The whole idea is insane anyway but.

However, they said that the online restrictions would stop short of a “total ban”, as it would only apply to paid-for advertising. Small businesses will also be exempt from the online and television ban.

They do know that Maccy D’s runs a franchise plan in the UK, yes? And that a franchise is indeed an independent business?

14 thoughts on “Government silliness”

  1. Macdonalds Corporation buys the advertising space. Franchisees each pay a fee to McD to cover the cost. Do you honestly think each franchise buys its own airtime?

  2. I’m aware of how franchising works, thank you.

    Now, change the incentives. McDonald’s may not advertise. Franchises, being small businesses, may. So, what’s going to happen?

  3. A single franchise is hardly likely to buy TV airtime, local radio, maybe but doubtful – how many restaurants advertise on local radio?, some bandwidth on Facebook and Google, possibly.

  4. The Meissen Bison

    I’m aware of how franchising works, thank you.

    Are you taking the Ely correspondence course?

  5. Such innocence, Alex.
    TV ad for McDo Reading (or wherever) in small print. Same images of sizzling half pounders or gristle nuggets as usual. Franchise gets a year’s discount on its franchise fee per X minutes of TV.

  6. “Are you taking the Ely correspondence course?”

    Oh come on. The words “You are barred” don’t appear in Tim’s answer.

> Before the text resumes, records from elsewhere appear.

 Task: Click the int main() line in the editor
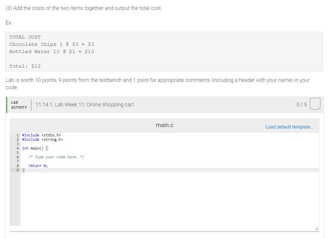33,148
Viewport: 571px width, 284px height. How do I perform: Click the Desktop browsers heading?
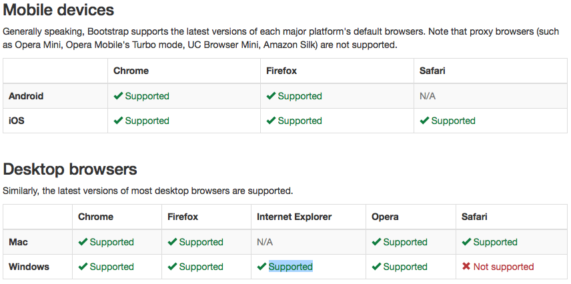tap(70, 169)
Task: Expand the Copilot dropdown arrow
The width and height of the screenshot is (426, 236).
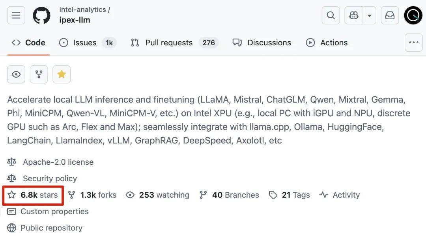Action: click(370, 15)
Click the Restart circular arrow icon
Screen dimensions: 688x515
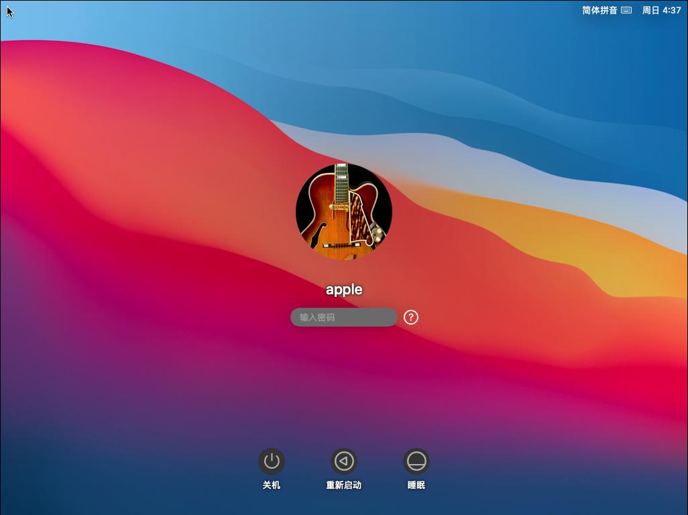point(344,461)

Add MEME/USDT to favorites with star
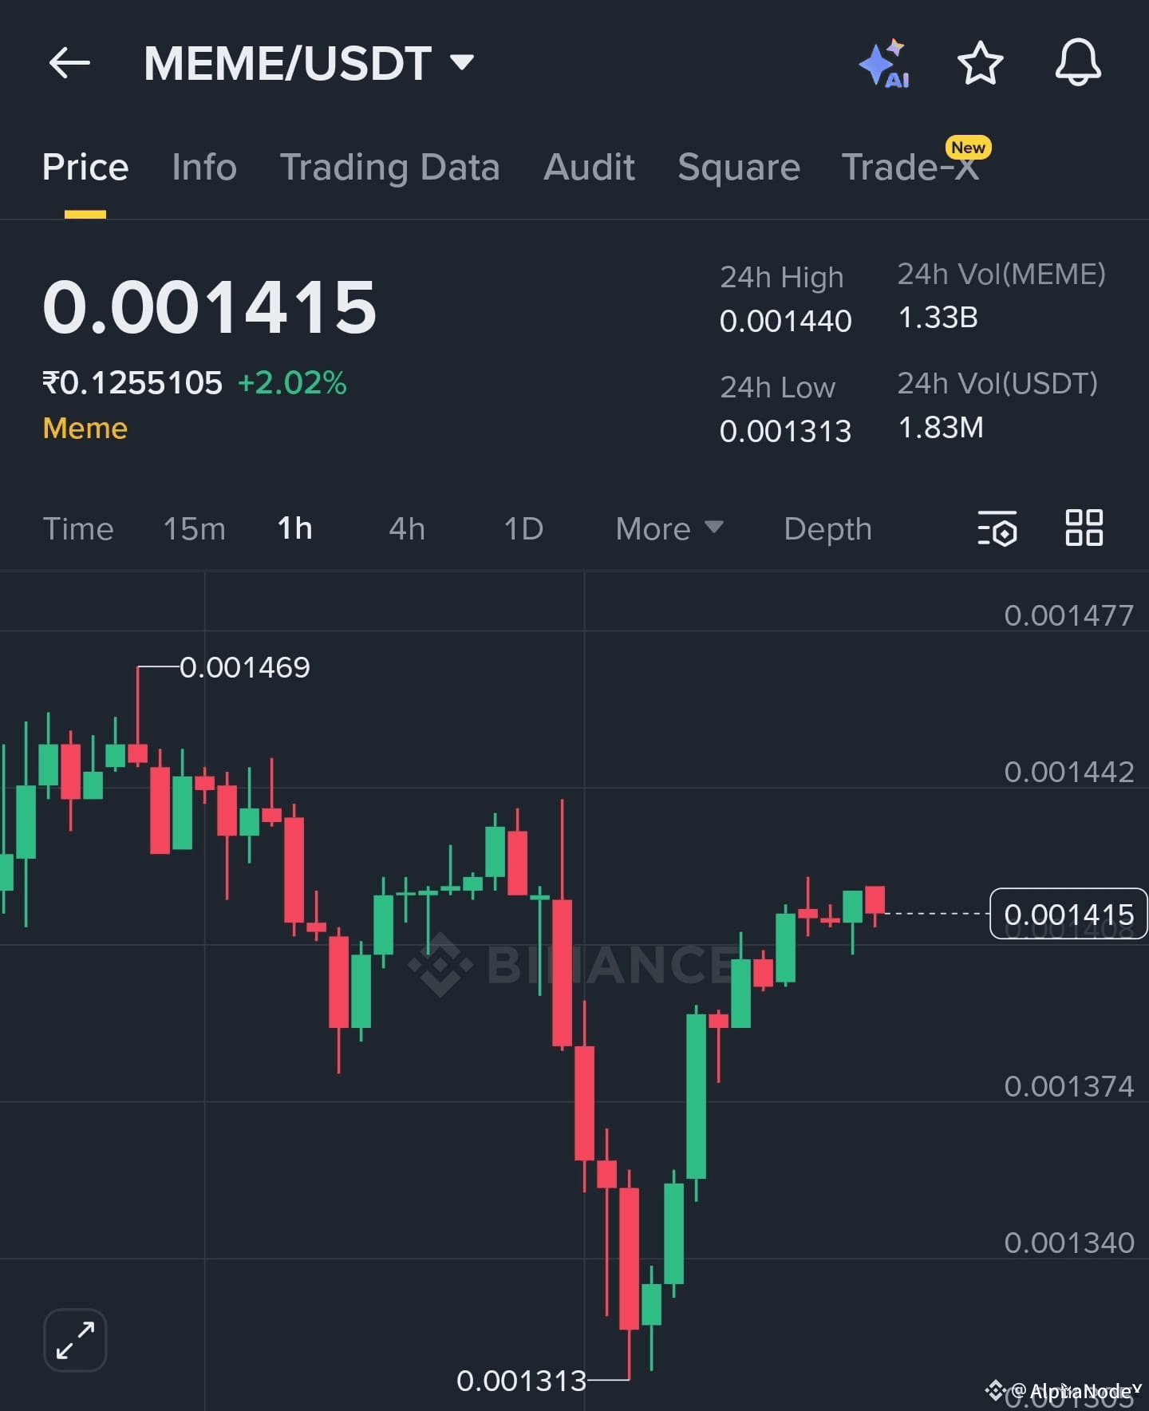click(980, 63)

  7. This “ban” is not legally enforceable online. The exemption is irrelevant because any business can look up what powers the ASA has, and online, it has none. It can send a sternly worded letter and that’s all. It’s legal powers only relate to TV.

    McDonalds, Krispy Kreme, whoever, can just completely ignore this. It might then lead to actual regulation, of course.

  8. BoM4

    It might then lead to actual regulation, of course.

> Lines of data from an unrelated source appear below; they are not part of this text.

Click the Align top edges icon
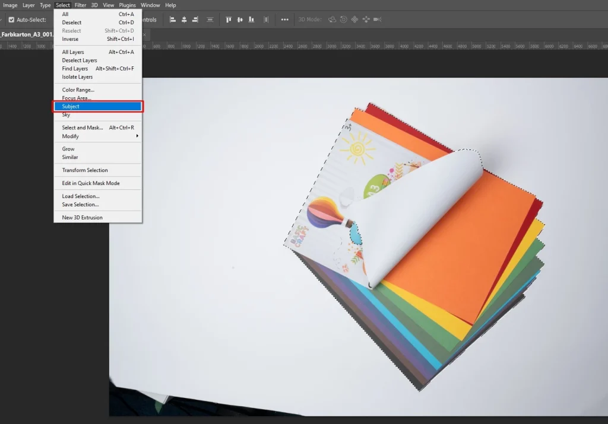 [x=229, y=20]
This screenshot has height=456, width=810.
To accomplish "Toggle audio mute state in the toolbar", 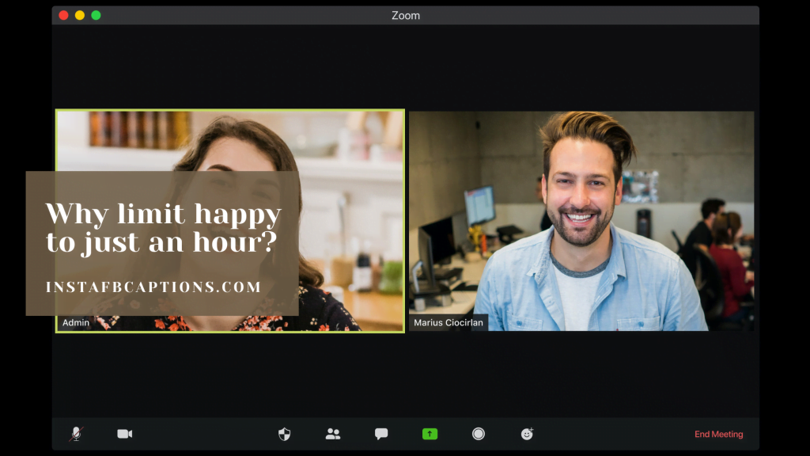I will coord(75,434).
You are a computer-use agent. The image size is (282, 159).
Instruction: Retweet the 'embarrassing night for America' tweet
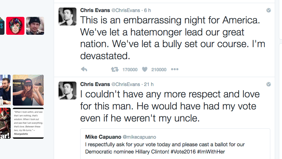click(114, 70)
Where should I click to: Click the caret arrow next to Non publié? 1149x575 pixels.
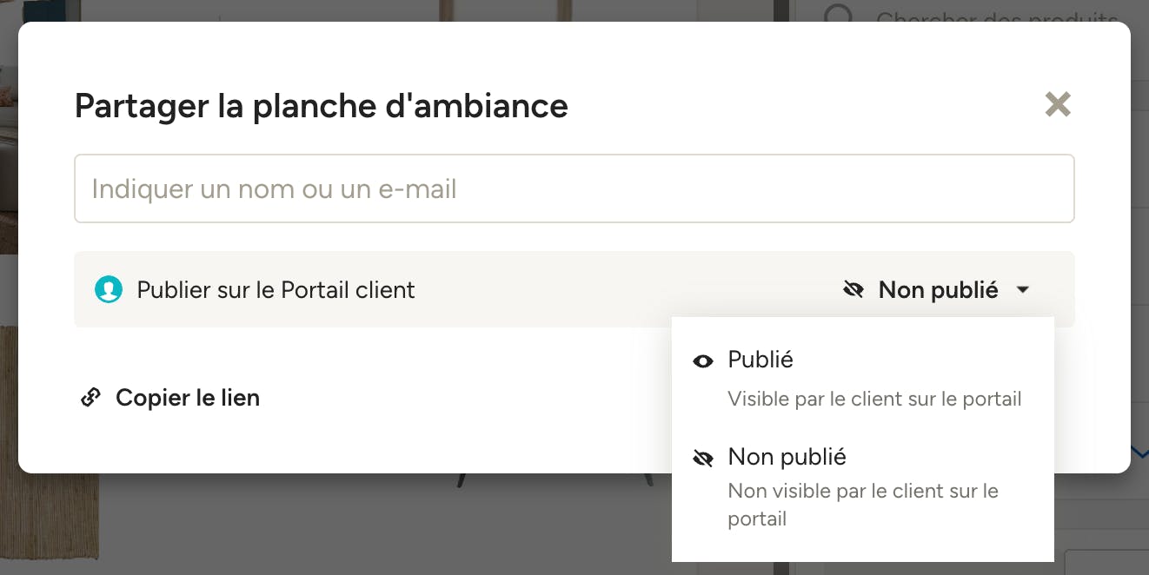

    It will, because it’s already coming down the track. There is a load of nonsensical regulation coming next year for HFSS (high fat, sugar, salt) products, ranging from where these products can be placed in a store to what promotions may be run to drive sales. Included in this is a load of online stuff.

  9. As Magnus Pike said decades ago, “there is no such thing as bad food, only bad diet”. This of course, will not deter the food nazis.

  10. Each McD franchise takes it in turn to advertise on TV. Obviously the day the Reading franchise advertises their great grub on national TV and all the other ones benefit from the free exposure, but that’s ok as it’s not been paid for by the other ones benefitting.
    On Tuesday the Middlesbrough franchise buys some national air time, and round the towns we go.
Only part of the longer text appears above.